Below are the records. Retype exactly the lines between the lines holding "This screenshot has height=176, width=440." and "Task: Open the Обзор overview section", inclusive.

————————

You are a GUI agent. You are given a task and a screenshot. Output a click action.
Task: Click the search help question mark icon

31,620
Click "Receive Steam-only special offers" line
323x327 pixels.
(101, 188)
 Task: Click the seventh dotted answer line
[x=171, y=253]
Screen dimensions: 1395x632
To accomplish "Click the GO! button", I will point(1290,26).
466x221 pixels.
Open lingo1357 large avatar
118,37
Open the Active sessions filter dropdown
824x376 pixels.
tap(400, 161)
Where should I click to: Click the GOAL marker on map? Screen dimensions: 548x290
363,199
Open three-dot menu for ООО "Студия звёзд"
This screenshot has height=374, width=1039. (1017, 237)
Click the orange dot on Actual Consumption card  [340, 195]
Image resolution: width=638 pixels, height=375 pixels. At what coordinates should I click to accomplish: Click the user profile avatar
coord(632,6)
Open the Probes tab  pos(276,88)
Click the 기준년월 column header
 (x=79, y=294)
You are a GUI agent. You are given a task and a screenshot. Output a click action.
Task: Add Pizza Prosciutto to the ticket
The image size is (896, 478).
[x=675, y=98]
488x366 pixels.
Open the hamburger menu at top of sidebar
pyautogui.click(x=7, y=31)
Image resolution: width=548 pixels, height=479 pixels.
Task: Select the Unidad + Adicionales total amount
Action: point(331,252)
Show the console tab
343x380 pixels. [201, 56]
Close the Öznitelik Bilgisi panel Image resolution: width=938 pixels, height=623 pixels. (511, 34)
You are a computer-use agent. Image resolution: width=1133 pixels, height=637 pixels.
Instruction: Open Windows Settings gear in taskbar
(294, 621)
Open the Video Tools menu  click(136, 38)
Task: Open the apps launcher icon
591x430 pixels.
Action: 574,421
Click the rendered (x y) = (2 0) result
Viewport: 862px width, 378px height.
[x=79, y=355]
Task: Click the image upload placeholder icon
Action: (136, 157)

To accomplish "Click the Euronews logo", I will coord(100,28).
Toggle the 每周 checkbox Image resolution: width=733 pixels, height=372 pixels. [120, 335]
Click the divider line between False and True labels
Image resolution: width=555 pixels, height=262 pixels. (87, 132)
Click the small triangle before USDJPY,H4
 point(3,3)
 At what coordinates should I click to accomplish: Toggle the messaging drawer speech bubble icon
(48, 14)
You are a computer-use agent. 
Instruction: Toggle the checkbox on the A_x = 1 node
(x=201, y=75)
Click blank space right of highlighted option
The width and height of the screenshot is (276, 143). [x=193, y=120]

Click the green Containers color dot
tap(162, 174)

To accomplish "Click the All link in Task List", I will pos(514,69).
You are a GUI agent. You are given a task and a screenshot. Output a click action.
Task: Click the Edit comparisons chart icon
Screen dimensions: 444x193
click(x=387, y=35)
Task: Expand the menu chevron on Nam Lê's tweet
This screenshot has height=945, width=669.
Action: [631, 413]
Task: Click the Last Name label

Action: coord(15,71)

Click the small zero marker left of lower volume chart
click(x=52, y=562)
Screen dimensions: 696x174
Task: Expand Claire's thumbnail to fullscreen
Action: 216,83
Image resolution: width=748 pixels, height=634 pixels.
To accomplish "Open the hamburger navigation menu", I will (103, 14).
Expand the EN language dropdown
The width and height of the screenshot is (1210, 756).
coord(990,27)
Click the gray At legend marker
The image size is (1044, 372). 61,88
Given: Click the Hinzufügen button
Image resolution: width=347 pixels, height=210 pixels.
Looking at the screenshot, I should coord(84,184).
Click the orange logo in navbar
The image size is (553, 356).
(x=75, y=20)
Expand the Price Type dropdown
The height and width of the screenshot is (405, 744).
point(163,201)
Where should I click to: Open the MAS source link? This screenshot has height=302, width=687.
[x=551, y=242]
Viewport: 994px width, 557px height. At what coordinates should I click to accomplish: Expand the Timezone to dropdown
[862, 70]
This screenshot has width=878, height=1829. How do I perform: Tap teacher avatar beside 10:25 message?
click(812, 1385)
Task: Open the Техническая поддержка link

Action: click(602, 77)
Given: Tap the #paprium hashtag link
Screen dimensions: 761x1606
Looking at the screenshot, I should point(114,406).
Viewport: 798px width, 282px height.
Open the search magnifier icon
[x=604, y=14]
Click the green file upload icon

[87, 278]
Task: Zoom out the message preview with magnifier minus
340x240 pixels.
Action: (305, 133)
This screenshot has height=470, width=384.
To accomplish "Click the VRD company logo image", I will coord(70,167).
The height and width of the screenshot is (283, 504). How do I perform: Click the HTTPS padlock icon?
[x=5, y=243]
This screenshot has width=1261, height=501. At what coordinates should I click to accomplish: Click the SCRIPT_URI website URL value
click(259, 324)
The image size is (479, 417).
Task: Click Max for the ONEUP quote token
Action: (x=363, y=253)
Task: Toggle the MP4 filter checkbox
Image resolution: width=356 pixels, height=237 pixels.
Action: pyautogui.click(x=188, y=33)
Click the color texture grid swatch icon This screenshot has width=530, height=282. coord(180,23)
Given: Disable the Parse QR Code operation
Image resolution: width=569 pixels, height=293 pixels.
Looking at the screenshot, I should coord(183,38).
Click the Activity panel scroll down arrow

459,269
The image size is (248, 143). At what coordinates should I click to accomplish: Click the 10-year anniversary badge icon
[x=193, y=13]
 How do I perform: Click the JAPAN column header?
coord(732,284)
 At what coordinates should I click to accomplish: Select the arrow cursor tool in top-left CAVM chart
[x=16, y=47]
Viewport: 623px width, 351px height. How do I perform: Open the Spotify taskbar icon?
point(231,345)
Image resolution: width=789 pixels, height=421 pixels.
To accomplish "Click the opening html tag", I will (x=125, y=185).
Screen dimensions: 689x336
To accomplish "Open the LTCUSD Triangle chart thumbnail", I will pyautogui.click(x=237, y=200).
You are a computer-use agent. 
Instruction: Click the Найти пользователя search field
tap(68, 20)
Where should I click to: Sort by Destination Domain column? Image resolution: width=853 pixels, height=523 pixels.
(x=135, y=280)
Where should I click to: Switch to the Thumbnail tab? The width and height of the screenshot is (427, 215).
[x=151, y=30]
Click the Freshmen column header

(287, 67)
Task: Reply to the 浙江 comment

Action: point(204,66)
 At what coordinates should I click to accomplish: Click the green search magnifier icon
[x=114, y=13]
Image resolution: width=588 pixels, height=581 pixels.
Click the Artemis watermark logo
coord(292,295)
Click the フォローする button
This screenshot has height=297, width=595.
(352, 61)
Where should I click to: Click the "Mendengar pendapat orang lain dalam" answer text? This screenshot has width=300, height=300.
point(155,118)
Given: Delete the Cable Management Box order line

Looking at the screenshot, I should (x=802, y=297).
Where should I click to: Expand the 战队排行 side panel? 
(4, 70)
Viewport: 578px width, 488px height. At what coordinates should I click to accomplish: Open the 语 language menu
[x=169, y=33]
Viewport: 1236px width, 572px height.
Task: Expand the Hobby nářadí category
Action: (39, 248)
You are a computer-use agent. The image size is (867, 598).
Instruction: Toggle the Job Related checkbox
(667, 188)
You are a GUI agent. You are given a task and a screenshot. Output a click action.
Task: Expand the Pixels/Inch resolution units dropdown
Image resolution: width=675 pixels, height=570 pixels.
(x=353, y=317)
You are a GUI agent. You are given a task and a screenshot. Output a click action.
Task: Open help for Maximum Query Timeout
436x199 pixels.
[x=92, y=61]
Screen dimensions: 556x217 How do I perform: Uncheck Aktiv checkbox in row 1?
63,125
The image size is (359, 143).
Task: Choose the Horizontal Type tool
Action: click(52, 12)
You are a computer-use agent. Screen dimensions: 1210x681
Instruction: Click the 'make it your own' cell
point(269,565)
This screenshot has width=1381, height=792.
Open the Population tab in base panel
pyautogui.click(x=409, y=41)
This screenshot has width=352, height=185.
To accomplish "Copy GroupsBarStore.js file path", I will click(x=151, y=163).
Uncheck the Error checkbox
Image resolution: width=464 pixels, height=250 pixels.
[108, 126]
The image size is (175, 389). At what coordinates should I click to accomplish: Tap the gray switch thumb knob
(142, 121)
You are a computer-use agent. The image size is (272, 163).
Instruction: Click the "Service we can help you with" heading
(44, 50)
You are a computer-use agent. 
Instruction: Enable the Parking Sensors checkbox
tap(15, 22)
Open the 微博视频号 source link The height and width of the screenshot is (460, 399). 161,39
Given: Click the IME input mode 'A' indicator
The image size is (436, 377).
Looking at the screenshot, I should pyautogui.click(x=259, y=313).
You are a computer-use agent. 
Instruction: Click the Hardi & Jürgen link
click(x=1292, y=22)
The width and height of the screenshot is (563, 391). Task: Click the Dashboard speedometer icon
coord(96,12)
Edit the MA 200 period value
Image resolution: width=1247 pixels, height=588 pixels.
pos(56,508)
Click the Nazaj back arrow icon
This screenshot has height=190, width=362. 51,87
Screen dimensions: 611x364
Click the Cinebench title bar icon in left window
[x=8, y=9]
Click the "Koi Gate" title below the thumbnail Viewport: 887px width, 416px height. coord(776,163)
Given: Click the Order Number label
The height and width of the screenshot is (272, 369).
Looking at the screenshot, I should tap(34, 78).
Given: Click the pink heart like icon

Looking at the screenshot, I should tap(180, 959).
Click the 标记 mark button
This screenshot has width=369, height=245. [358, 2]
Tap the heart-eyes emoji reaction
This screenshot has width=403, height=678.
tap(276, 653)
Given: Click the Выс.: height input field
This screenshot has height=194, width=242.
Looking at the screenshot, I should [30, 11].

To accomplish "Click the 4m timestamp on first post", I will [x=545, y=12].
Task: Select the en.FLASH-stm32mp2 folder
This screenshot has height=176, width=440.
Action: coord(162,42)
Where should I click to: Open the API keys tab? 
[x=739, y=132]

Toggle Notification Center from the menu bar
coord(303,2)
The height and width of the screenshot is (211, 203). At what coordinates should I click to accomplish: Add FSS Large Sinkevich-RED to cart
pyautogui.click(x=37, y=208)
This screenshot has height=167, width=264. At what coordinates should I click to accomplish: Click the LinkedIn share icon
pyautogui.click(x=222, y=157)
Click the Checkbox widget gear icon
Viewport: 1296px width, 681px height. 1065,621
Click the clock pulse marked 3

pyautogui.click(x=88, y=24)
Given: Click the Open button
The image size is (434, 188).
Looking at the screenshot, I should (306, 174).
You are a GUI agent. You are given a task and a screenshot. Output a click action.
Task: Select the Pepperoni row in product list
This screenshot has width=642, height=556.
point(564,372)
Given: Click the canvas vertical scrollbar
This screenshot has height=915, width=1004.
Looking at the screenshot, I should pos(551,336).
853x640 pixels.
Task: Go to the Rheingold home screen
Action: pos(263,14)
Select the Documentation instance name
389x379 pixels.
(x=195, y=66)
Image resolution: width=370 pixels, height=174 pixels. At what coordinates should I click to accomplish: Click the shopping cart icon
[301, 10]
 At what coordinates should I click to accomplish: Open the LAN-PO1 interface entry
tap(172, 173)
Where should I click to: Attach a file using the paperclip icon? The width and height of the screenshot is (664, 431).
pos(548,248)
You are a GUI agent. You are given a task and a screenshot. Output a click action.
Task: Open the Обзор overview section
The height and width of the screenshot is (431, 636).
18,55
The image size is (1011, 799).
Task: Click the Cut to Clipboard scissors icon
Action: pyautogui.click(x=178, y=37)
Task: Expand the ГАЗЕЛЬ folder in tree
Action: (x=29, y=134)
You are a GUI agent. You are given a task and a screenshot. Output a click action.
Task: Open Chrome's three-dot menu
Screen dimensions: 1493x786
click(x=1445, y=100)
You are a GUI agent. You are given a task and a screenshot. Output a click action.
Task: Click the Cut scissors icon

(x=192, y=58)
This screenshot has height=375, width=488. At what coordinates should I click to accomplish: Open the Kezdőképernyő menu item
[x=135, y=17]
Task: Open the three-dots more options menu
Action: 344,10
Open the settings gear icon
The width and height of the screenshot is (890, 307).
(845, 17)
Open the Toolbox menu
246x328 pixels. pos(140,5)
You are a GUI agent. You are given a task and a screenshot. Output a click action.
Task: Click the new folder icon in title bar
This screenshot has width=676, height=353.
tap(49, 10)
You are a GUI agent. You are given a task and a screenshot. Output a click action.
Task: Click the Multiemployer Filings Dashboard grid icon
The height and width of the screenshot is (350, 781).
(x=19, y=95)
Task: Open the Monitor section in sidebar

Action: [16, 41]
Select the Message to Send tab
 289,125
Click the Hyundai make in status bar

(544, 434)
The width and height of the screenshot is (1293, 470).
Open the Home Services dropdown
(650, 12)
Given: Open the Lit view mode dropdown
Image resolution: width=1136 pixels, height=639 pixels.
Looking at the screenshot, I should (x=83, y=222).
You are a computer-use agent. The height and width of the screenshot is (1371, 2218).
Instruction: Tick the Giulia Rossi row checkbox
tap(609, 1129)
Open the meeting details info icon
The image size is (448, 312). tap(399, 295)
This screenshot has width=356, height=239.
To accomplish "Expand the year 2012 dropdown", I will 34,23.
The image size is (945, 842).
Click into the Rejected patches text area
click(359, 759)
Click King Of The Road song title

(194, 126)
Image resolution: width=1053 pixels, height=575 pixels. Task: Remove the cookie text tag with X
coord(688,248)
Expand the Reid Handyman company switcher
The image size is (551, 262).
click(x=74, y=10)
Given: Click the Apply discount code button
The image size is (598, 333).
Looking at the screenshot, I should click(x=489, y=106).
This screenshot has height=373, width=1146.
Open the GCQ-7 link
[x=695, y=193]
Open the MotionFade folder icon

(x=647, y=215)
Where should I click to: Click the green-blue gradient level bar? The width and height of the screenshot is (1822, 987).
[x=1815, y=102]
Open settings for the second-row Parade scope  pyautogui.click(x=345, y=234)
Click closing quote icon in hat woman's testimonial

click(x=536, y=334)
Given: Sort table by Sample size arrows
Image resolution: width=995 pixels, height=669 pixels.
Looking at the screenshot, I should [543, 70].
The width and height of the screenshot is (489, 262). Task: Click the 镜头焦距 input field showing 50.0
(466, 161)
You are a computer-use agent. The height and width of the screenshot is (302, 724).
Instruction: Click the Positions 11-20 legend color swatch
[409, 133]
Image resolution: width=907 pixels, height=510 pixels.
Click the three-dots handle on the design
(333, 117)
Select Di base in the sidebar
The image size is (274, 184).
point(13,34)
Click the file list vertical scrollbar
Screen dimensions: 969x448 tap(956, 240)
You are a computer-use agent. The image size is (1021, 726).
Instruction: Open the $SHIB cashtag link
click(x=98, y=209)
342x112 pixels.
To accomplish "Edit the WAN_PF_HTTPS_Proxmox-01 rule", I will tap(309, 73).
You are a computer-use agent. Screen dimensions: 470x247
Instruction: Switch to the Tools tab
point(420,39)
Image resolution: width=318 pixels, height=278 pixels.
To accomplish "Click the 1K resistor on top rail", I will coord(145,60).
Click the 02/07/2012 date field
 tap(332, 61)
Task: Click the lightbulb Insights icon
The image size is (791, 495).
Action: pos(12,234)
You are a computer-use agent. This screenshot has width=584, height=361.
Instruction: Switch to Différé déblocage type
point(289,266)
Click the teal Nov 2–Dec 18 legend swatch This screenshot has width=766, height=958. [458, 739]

————————

■ **Result**:
This screenshot has height=176, width=440.
Action: coord(162,42)
Where should I click to: Open the API keys tab? 
[x=739, y=132]

Toggle Notification Center from the menu bar
coord(303,2)
The height and width of the screenshot is (211, 203). At what coordinates should I click to accomplish: Add FSS Large Sinkevich-RED to cart
pyautogui.click(x=37, y=208)
This screenshot has height=167, width=264. At what coordinates should I click to accomplish: Click the LinkedIn share icon
pyautogui.click(x=222, y=157)
Click the Checkbox widget gear icon
Viewport: 1296px width, 681px height. 1065,621
Click the clock pulse marked 3

pyautogui.click(x=88, y=24)
Given: Click the Open button
The image size is (434, 188).
Looking at the screenshot, I should (306, 174).
You are a GUI agent. You are given a task and a screenshot. Output a click action.
Task: Select the Pepperoni row in product list
This screenshot has width=642, height=556.
point(564,372)
Given: Click the canvas vertical scrollbar
This screenshot has height=915, width=1004.
Looking at the screenshot, I should pos(551,336).
853x640 pixels.
Task: Go to the Rheingold home screen
Action: pos(263,14)
Select the Documentation instance name
389x379 pixels.
(x=195, y=66)
Image resolution: width=370 pixels, height=174 pixels. At what coordinates should I click to accomplish: Click the shopping cart icon
[301, 10]
 At what coordinates should I click to accomplish: Open the LAN-PO1 interface entry
tap(172, 173)
Where should I click to: Attach a file using the paperclip icon? The width and height of the screenshot is (664, 431).
pos(548,248)
You are a GUI agent. You are given a task and a screenshot. Output a click action.
Task: Open the Обзор overview section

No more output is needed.